Requirement — Make an exact copy, from the records below, of the lines from the line containing "You are a GUI" to the line containing "Task: Toggle the OpenCL checkbox", both lines included, excluding pictures.

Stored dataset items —

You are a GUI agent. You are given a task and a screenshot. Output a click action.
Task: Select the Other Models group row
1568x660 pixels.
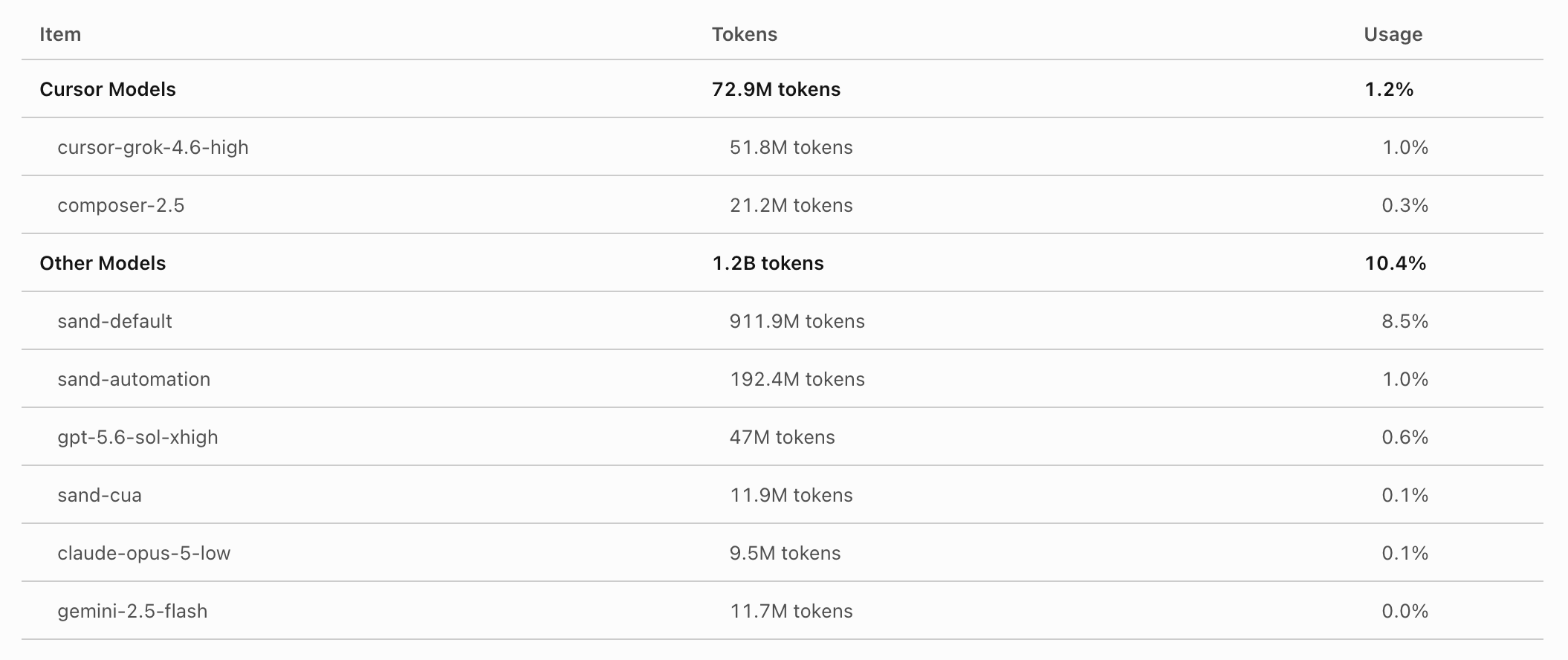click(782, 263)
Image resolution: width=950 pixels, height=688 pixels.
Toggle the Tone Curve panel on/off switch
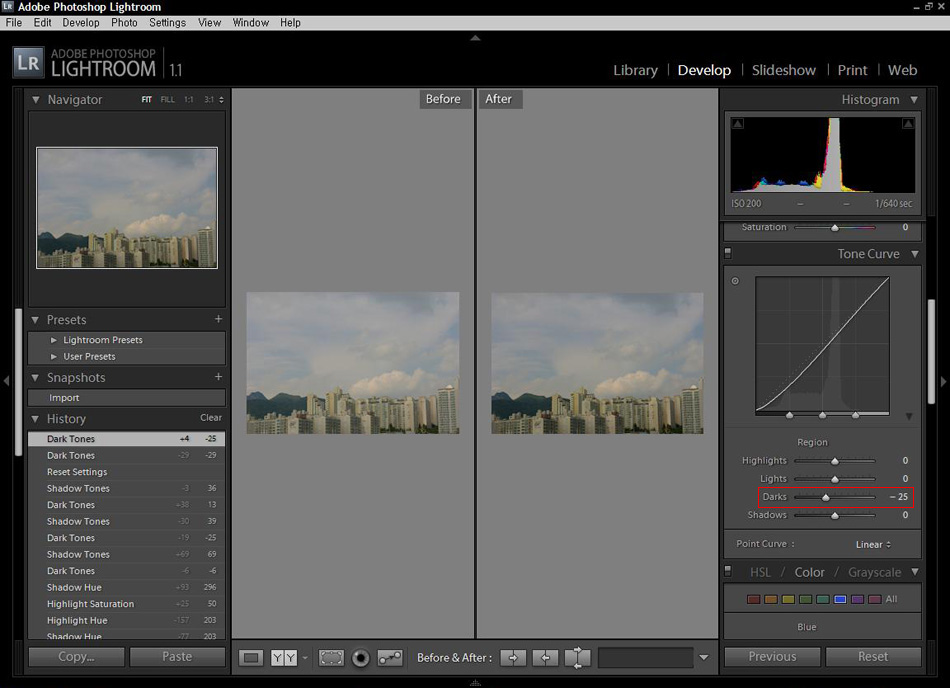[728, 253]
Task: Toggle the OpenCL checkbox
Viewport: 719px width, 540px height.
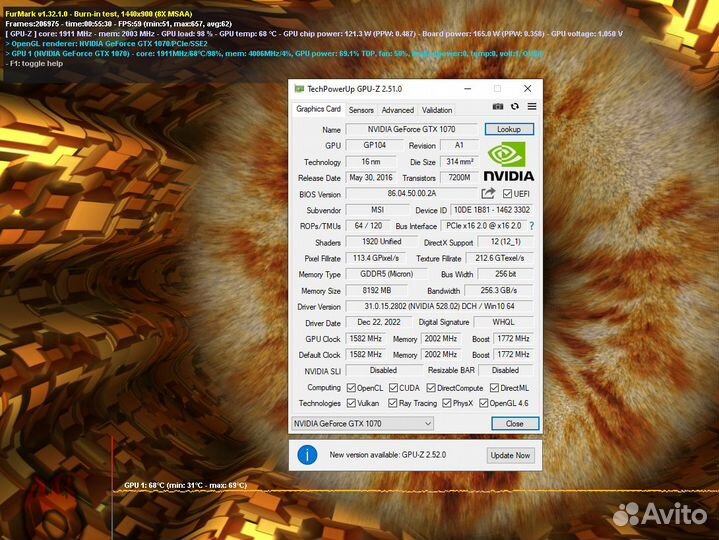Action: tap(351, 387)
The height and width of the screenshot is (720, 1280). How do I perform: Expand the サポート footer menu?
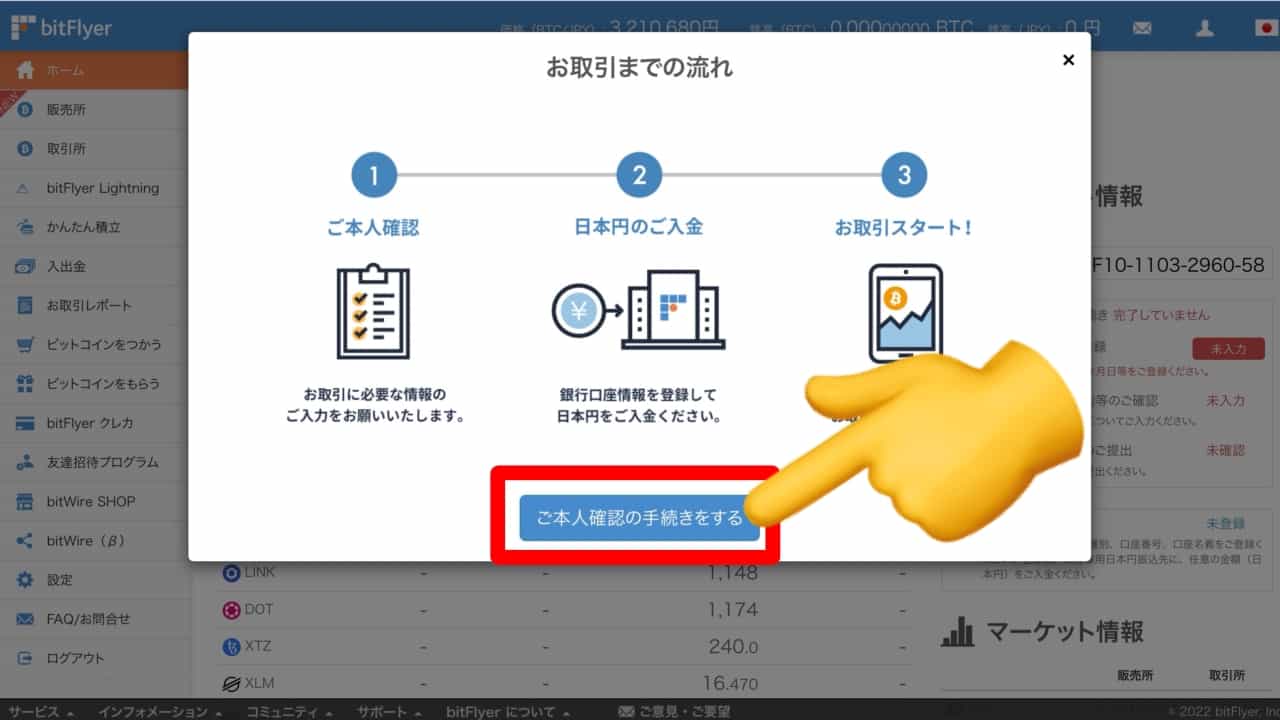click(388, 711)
--
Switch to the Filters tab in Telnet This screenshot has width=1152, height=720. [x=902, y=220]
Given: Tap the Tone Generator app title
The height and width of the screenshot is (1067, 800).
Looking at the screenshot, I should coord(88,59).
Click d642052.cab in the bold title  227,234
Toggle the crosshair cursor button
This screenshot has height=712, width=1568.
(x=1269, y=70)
==
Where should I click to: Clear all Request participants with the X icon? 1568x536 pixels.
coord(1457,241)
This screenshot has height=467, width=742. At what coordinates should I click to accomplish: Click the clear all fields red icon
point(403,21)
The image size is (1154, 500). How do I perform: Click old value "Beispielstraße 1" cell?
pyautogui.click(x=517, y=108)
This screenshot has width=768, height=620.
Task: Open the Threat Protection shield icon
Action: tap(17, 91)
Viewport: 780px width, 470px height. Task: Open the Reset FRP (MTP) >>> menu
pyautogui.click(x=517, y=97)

Answer box —
You are a GUI agent. You are given a task and a screenshot. Output a click action.
Task: Select the Other Models group row
1568x660 pixels.
click(782, 263)
Image resolution: width=950 pixels, height=688 pixels.
Toggle the Tone Curve panel on/off switch
[728, 253]
Task: Toggle the OpenCL checkbox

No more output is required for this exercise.